With the REC Silicon investment, it now has access to the company’s Moses Lake, Washington fab with an annual capacity of 16,000 tons polysilicon that runs on hydroelectric power, along with the Butte, Montana plant that produces 2,000 tons annually for semiconductors.
The Moses Lake plant has been shut for several months now due to trade disputes between the US and China, according to REC Silicon management. The company tried reviving the same through a deal with a new solar manufacturing company called Violet Energy, but the deal didn’t materialize.
Now, Hanwha said it expects to secure polysilicon for solar power through REC Silicon as early as 2023.
The company already operates a 1.7 GW solar module fab in Georgia through its solar panel production arm Q CELLS, claiming it accounts for nearly 20% of the total solar module production capacity of the US.
Hanwha said the $44 million deal will make the company the largest shareholder of REC Silicon with 21.34%. It already holds a 16.67% share in the polysilicon maker (see Hanwha Picks Up Stake In REC Silicon). Aker said it will sell 70.1 million remaining shares to Hanwha for NOK 20 ($2.3) per share and will no longer own any shares or hold any voting rights in the company.
“Through prompt and strategic decision-making, the company will strengthen the cost competitiveness of solar products and actively respond to the growing demand for US-made products,” stated Hanwha as it sees the US as a significant market to expand investment, considering favorable policy environment and positive talk about the Solar Energy Manufacturing for America Act (SEMA) (see US Solar Manufacturers Write To Biden).

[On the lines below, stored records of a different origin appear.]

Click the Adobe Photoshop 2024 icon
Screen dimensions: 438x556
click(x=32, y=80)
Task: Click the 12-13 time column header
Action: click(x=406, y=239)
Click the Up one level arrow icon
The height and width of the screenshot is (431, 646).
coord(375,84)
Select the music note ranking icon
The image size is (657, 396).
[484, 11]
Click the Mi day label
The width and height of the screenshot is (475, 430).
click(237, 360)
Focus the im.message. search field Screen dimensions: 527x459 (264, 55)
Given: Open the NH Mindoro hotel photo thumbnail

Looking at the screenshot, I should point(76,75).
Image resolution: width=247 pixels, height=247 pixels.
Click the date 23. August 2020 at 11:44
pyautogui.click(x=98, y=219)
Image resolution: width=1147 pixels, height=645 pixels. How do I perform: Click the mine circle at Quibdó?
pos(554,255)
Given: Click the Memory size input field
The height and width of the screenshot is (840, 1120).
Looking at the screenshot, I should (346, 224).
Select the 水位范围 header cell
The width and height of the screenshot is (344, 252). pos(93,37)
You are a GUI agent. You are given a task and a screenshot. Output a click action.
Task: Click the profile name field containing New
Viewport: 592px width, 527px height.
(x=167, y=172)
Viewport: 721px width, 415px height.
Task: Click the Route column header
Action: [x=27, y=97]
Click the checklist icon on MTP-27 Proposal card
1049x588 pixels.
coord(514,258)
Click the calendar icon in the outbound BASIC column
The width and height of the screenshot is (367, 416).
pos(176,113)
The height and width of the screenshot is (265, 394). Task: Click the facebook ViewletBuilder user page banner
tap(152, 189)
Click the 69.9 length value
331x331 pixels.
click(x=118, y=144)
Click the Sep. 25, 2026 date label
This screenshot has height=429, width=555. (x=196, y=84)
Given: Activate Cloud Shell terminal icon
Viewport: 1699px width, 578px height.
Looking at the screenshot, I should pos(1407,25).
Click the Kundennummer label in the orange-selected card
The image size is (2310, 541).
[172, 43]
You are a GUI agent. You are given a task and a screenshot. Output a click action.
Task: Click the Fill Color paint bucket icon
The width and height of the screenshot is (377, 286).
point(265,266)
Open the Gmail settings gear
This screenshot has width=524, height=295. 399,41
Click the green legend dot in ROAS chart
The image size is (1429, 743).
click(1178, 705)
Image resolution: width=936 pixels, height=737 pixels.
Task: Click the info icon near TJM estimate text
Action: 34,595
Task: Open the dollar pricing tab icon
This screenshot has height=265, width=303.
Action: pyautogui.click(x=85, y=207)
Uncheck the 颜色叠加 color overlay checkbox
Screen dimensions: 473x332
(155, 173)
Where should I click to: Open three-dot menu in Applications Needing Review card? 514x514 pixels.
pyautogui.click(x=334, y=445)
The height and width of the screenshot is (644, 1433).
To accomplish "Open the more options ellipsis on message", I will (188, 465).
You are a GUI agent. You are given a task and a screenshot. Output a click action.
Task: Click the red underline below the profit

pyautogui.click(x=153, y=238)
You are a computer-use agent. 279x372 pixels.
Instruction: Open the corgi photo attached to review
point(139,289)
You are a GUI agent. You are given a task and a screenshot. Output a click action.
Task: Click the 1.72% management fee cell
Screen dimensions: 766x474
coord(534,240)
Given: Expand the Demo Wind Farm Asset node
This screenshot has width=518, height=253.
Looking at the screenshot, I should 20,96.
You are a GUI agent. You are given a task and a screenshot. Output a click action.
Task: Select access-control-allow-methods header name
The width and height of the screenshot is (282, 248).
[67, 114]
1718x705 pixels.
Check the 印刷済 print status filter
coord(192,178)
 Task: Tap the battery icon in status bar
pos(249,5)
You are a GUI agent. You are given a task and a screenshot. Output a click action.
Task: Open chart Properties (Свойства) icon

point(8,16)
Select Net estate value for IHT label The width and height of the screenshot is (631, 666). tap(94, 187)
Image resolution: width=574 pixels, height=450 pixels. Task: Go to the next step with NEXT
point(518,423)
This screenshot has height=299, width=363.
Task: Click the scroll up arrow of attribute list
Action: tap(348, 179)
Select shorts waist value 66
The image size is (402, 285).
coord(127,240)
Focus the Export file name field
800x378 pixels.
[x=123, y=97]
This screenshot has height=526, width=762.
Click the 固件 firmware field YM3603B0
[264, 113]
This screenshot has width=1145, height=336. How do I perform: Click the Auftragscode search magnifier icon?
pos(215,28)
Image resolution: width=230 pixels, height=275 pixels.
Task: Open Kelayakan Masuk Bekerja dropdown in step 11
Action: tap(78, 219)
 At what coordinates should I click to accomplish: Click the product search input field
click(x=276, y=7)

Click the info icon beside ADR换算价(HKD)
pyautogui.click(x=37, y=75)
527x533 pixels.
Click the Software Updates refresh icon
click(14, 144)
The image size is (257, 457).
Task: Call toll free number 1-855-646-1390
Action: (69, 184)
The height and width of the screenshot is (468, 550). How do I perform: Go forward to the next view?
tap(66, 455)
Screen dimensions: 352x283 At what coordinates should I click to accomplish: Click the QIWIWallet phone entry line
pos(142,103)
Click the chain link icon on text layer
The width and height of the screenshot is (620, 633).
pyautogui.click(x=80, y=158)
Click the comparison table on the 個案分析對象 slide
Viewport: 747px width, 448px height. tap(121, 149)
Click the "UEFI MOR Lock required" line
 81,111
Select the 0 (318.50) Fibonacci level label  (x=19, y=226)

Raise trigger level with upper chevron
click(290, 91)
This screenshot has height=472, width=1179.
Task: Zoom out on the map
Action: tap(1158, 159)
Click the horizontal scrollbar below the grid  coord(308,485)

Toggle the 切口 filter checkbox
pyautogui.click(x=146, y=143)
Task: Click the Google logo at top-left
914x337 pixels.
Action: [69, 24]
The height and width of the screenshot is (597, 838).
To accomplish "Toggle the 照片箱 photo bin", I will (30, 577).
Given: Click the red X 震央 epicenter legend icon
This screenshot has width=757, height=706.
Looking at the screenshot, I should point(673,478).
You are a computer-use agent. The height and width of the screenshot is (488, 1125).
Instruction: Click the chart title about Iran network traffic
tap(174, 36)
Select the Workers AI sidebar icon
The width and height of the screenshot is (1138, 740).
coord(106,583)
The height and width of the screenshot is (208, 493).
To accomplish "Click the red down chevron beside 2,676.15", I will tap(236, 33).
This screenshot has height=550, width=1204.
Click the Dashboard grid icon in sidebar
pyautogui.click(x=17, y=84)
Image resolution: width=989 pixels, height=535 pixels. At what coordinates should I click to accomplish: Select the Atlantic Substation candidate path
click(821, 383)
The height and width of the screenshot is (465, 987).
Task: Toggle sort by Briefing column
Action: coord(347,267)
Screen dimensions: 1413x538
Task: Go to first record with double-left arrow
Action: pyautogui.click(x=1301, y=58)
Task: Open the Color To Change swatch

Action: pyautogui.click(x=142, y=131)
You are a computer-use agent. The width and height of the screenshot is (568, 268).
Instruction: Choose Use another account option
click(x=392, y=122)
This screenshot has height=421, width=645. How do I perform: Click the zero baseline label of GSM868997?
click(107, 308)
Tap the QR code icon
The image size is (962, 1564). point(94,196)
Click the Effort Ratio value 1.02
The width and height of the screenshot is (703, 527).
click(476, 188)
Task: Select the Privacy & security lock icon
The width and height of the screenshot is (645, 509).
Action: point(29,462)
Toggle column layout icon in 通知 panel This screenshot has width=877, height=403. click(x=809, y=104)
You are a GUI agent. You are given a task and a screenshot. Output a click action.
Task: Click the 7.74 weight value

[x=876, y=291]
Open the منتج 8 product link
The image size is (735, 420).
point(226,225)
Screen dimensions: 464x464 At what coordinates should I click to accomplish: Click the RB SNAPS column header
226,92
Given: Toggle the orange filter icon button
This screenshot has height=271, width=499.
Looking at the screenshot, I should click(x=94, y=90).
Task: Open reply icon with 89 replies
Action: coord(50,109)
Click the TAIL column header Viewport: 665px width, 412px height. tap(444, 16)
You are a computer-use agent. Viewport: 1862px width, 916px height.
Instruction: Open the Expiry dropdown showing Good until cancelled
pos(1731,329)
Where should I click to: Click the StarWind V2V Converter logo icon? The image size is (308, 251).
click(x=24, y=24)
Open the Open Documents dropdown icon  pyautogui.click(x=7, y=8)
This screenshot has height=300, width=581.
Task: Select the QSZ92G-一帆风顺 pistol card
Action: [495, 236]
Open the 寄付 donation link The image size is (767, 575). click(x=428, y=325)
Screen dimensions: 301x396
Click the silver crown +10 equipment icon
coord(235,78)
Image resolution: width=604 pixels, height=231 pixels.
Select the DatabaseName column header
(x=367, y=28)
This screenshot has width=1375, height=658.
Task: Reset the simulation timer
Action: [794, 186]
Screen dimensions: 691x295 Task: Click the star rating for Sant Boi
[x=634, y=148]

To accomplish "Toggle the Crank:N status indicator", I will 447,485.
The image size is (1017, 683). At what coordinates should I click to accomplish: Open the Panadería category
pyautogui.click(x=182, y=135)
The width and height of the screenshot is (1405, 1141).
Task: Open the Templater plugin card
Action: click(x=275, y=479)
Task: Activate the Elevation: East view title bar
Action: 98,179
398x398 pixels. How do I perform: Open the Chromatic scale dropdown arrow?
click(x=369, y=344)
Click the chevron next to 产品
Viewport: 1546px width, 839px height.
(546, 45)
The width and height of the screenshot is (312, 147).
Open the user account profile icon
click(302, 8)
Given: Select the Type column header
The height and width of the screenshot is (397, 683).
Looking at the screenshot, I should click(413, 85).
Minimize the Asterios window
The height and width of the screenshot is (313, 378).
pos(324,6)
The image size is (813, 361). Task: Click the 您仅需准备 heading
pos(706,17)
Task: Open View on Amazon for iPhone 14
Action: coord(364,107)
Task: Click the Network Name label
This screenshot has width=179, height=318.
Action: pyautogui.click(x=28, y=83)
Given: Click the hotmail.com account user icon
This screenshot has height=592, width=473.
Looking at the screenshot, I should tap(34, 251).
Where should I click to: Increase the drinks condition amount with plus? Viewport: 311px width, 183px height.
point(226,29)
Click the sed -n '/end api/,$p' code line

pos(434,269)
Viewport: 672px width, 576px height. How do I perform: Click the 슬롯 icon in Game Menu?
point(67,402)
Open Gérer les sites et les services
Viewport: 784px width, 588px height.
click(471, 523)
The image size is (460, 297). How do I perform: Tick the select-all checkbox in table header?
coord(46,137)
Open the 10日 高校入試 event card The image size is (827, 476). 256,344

As per the arrangement, REC Silicon said its current Board Chairman Kristian Røkke will step down and new board members will be announced later.
Hanwha Group was already active in polysilicon production in its home country but decided to step out when prices for solar silicon material bottomed. However, Rethink Energy in a recent report already speculated the company might come back (see Enough Polysilicon For 1,000 GW PV By 2030).